- [Task description]: The records follow. Give them all back exactly.

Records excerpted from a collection
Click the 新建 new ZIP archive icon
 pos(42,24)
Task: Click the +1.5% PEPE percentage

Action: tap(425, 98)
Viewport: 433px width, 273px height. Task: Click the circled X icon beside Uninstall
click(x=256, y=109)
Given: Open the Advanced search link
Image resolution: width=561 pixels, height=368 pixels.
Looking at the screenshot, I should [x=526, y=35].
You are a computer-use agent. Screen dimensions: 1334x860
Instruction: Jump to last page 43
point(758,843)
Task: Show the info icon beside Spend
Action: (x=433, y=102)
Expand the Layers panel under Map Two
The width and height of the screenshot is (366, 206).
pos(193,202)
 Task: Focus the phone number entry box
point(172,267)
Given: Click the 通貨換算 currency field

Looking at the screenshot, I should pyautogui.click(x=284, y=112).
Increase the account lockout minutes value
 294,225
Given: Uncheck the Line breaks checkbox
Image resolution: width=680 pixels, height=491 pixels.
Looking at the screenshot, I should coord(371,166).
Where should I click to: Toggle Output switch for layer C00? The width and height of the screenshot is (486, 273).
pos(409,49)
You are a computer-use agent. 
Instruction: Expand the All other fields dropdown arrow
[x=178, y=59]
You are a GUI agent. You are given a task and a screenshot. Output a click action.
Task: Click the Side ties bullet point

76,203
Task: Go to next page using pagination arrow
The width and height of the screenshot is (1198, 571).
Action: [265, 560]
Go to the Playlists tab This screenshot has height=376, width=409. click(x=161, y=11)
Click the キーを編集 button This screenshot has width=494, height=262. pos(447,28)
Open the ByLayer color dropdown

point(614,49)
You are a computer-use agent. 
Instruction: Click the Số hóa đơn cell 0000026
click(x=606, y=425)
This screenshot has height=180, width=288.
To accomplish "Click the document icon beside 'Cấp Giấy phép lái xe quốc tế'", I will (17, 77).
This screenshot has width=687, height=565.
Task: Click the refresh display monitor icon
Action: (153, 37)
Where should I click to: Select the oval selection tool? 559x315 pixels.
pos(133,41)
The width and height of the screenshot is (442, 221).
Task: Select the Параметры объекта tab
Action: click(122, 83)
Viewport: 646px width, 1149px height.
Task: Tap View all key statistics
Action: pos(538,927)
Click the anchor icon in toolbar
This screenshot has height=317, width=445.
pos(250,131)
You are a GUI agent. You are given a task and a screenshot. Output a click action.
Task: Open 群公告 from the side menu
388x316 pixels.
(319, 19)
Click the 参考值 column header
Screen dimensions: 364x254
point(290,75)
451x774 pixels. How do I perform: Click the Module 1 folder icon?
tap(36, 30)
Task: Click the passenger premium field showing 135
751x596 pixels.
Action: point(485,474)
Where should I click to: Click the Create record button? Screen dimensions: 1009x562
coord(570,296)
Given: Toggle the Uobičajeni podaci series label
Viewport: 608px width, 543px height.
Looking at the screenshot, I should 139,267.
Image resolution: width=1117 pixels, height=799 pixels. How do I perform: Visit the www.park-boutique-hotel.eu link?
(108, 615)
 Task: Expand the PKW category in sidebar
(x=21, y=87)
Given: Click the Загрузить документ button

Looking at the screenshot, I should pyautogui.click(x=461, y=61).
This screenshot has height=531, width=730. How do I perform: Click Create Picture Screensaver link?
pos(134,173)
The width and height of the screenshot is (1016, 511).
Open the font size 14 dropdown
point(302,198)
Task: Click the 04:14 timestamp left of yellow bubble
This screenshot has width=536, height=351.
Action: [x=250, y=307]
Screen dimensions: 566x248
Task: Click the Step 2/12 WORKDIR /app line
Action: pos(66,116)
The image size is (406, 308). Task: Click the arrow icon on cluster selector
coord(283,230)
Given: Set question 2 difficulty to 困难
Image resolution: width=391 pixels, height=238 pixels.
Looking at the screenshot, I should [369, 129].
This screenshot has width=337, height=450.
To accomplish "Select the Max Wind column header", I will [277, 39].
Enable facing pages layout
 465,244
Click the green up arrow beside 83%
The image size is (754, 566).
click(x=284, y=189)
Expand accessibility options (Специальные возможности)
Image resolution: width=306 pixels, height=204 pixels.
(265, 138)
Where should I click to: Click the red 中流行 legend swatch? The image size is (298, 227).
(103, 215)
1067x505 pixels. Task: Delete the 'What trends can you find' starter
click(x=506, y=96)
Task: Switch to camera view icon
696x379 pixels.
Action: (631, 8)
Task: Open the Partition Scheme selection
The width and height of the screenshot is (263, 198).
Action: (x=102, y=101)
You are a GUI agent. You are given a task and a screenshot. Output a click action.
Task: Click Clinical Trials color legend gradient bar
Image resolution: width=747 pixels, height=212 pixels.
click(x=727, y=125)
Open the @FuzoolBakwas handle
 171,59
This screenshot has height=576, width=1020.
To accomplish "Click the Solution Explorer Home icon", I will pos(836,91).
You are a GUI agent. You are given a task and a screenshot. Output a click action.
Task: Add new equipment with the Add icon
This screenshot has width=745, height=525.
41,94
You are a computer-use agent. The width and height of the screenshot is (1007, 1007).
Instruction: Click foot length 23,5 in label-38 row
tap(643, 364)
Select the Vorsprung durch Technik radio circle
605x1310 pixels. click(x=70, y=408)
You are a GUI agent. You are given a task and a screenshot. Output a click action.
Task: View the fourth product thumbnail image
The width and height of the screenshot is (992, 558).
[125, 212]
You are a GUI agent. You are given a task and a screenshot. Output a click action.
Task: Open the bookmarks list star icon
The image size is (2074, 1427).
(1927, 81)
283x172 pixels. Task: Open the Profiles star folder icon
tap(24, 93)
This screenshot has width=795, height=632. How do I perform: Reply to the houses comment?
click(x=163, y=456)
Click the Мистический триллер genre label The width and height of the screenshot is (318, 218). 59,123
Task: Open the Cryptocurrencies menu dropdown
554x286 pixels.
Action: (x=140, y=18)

- [Solution to this task]:
Click the 新建 new ZIP archive icon
 pos(42,24)
Task: Click the +1.5% PEPE percentage

Action: tap(425, 98)
Viewport: 433px width, 273px height. Task: Click the circled X icon beside Uninstall
click(x=256, y=109)
Given: Open the Advanced search link
Image resolution: width=561 pixels, height=368 pixels.
Looking at the screenshot, I should [x=526, y=35].
You are a computer-use agent. Screen dimensions: 1334x860
Instruction: Jump to last page 43
point(758,843)
Task: Show the info icon beside Spend
Action: (x=433, y=102)
Expand the Layers panel under Map Two
The width and height of the screenshot is (366, 206).
pos(193,202)
 Task: Focus the phone number entry box
point(172,267)
Given: Click the 通貨換算 currency field

Looking at the screenshot, I should pyautogui.click(x=284, y=112).
Increase the account lockout minutes value
 294,225
Given: Uncheck the Line breaks checkbox
Image resolution: width=680 pixels, height=491 pixels.
Looking at the screenshot, I should coord(371,166).
Where should I click to: Toggle Output switch for layer C00? The width and height of the screenshot is (486, 273).
pos(409,49)
You are a computer-use agent. 
Instruction: Expand the All other fields dropdown arrow
[x=178, y=59]
You are a GUI agent. You are given a task and a screenshot. Output a click action.
Task: Click the Side ties bullet point

76,203
Task: Go to next page using pagination arrow
The width and height of the screenshot is (1198, 571).
Action: [265, 560]
Go to the Playlists tab This screenshot has height=376, width=409. click(x=161, y=11)
Click the キーを編集 button This screenshot has width=494, height=262. pos(447,28)
Open the ByLayer color dropdown

point(614,49)
You are a computer-use agent. 
Instruction: Click the Số hóa đơn cell 0000026
click(x=606, y=425)
This screenshot has height=180, width=288.
To accomplish "Click the document icon beside 'Cấp Giấy phép lái xe quốc tế'", I will (17, 77).
This screenshot has width=687, height=565.
Task: Click the refresh display monitor icon
Action: (153, 37)
Where should I click to: Select the oval selection tool? 559x315 pixels.
pos(133,41)
The width and height of the screenshot is (442, 221).
Task: Select the Параметры объекта tab
Action: click(122, 83)
Viewport: 646px width, 1149px height.
Task: Tap View all key statistics
Action: pos(538,927)
Click the anchor icon in toolbar
This screenshot has height=317, width=445.
pos(250,131)
You are a GUI agent. You are given a task and a screenshot. Output a click action.
Task: Open 群公告 from the side menu
388x316 pixels.
(319, 19)
Click the 参考值 column header
Screen dimensions: 364x254
point(290,75)
451x774 pixels. How do I perform: Click the Module 1 folder icon?
tap(36, 30)
Task: Click the passenger premium field showing 135
751x596 pixels.
Action: point(485,474)
Where should I click to: Click the Create record button? Screen dimensions: 1009x562
coord(570,296)
Given: Toggle the Uobičajeni podaci series label
Viewport: 608px width, 543px height.
Looking at the screenshot, I should 139,267.
Image resolution: width=1117 pixels, height=799 pixels. How do I perform: Visit the www.park-boutique-hotel.eu link?
(108, 615)
 Task: Expand the PKW category in sidebar
(x=21, y=87)
Given: Click the Загрузить документ button

Looking at the screenshot, I should pyautogui.click(x=461, y=61).
This screenshot has height=531, width=730. How do I perform: Click Create Picture Screensaver link?
pos(134,173)
The width and height of the screenshot is (1016, 511).
Open the font size 14 dropdown
point(302,198)
Task: Click the 04:14 timestamp left of yellow bubble
This screenshot has width=536, height=351.
Action: [x=250, y=307]
Screen dimensions: 566x248
Task: Click the Step 2/12 WORKDIR /app line
Action: pos(66,116)
The image size is (406, 308). Task: Click the arrow icon on cluster selector
coord(283,230)
Given: Set question 2 difficulty to 困难
Image resolution: width=391 pixels, height=238 pixels.
Looking at the screenshot, I should [369, 129].
This screenshot has width=337, height=450.
To accomplish "Select the Max Wind column header", I will [277, 39].
Enable facing pages layout
 465,244
Click the green up arrow beside 83%
The image size is (754, 566).
click(x=284, y=189)
Expand accessibility options (Специальные возможности)
Image resolution: width=306 pixels, height=204 pixels.
(265, 138)
Where should I click to: Click the red 中流行 legend swatch? The image size is (298, 227).
(103, 215)
1067x505 pixels. Task: Delete the 'What trends can you find' starter
click(x=506, y=96)
Task: Switch to camera view icon
696x379 pixels.
Action: (631, 8)
Task: Open the Partition Scheme selection
The width and height of the screenshot is (263, 198).
Action: (x=102, y=101)
You are a GUI agent. You are given a task and a screenshot. Output a click action.
Task: Click Clinical Trials color legend gradient bar
Image resolution: width=747 pixels, height=212 pixels.
click(x=727, y=125)
Open the @FuzoolBakwas handle
 171,59
This screenshot has height=576, width=1020.
To accomplish "Click the Solution Explorer Home icon", I will pos(836,91).
You are a GUI agent. You are given a task and a screenshot. Output a click action.
Task: Add new equipment with the Add icon
This screenshot has width=745, height=525.
41,94
You are a computer-use agent. The width and height of the screenshot is (1007, 1007).
Instruction: Click foot length 23,5 in label-38 row
tap(643, 364)
Select the Vorsprung durch Technik radio circle
605x1310 pixels. click(x=70, y=408)
You are a GUI agent. You are given a task and a screenshot. Output a click action.
Task: View the fourth product thumbnail image
The width and height of the screenshot is (992, 558).
[125, 212]
You are a GUI agent. You are given a task and a screenshot. Output a click action.
Task: Open the bookmarks list star icon
The image size is (2074, 1427).
(1927, 81)
283x172 pixels. Task: Open the Profiles star folder icon
tap(24, 93)
This screenshot has width=795, height=632. How do I perform: Reply to the houses comment?
click(x=163, y=456)
Click the Мистический триллер genre label The width and height of the screenshot is (318, 218). 59,123
Task: Open the Cryptocurrencies menu dropdown
554x286 pixels.
Action: (x=140, y=18)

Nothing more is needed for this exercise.